-- start of Text provided --

Oh and I almost forgot. The pace graph from today's run. I'm too lazy to put it up with the rest of the run stuff. So sue me. I figured out what the drop in cadence is. It happens when I take the phone out of my pocket. I was trying to keep a higher cadence, and it worked pretty well for the first half of the run.


Tuesday, February 24, 2015

Note to self, and to other guys

First of all, what about that sunset the other night! This is unretouched. You can hardly see the moon, but to my eyes it was huge.


Monday, swimming in the big pool! This is the first time swimming long course since I tweaked my stroke. I had no idea how that would turn out. I'm often about a minute slower per 1000 m in the 50 m pool. I didn't want to go all out or anything, just wanted to see where I was.

I was feeling a little clunky at first, but settled in, working on various parts of my stroke. It took about 700 m to feel warmed up. I ended up swimming the K in 19 minutes almost exactly, nice and relaxed. In the short course pool I'm 18:30 nice and relaxed for that distance. Make of it what you will.

-- end of Text provided --
-- start of Data --

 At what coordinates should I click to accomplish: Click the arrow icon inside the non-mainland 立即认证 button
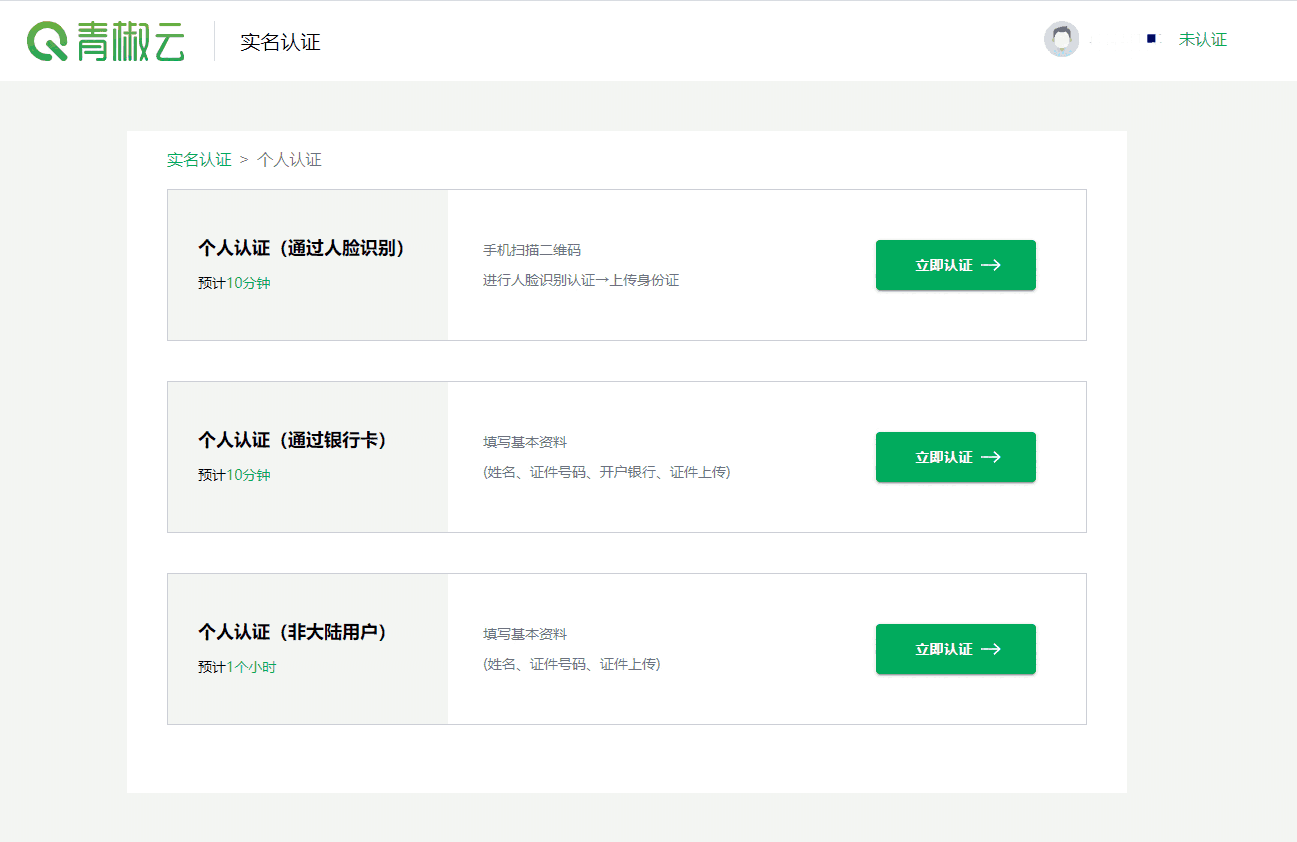point(991,649)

-- end of Data --

_Task instructions_.
a - Update the training log between "Note to self, and" and "it was huge.", inclusive, replacing "sunset" with "sunrise".
b - Write what comes next in the training log, picking up after its final sentence.

_Answers for the tasks_.
a -
Note to self, and to other guys

First of all, what about that sunrise the other night! This is unretouched. You can hardly see the moon, but to my eyes it was huge.

b -
5x 100 m on 2 minutes, all were done in about 100 to 102 seconds. Those felt pretty good. Cool down.

Tuesday I was feeling a bit of hip niggles throughout the day, but I still headed out for a short run. 3K 22 minutes. Started feeling clunky and out of breath. The clunk went away, mostly, but a 7:15 pace should be chatchatchat, and it wasn't. I wasn't gasping, but I was breathing harder than I should. Good walk and stretch after.

The note to self comes in while getting ready. I was putting on a pair of tights, ones I hadn't worn since last fall at least, and maybe even last spring some time.

These are the only tights I own where the cord is actually a loop. They came that way. At first I thought it was a great idea. I've had to go digging into the waistband to retrieve a cord that disappeared. Tonight I revised that opinion. The tights are a bit small, and I was yanking up firmly. I failed to consider exactly where the loop was during the firm yanking process. Let's just say I'm glad some nerve circuits are still working and leave it at that, shall we?

A couple more photos for you, just because. Anybody want to guess what this is?

I took this on a whim, to show a buddy what sunglasses that fit over prescription lenses look like. She was very complimentary. A buddy at work said I had to put it on my blog. The things I do for my readers.

Re-wrote the first chapter of Bone, based on a chunk I had set aside. It doesn't have quite the same creepy atmosphere of the current opening, but it introduces the main character right off, and sets the stage for her better than the current opening.

Sunday, February 1, 2015

What kind of blogger are you?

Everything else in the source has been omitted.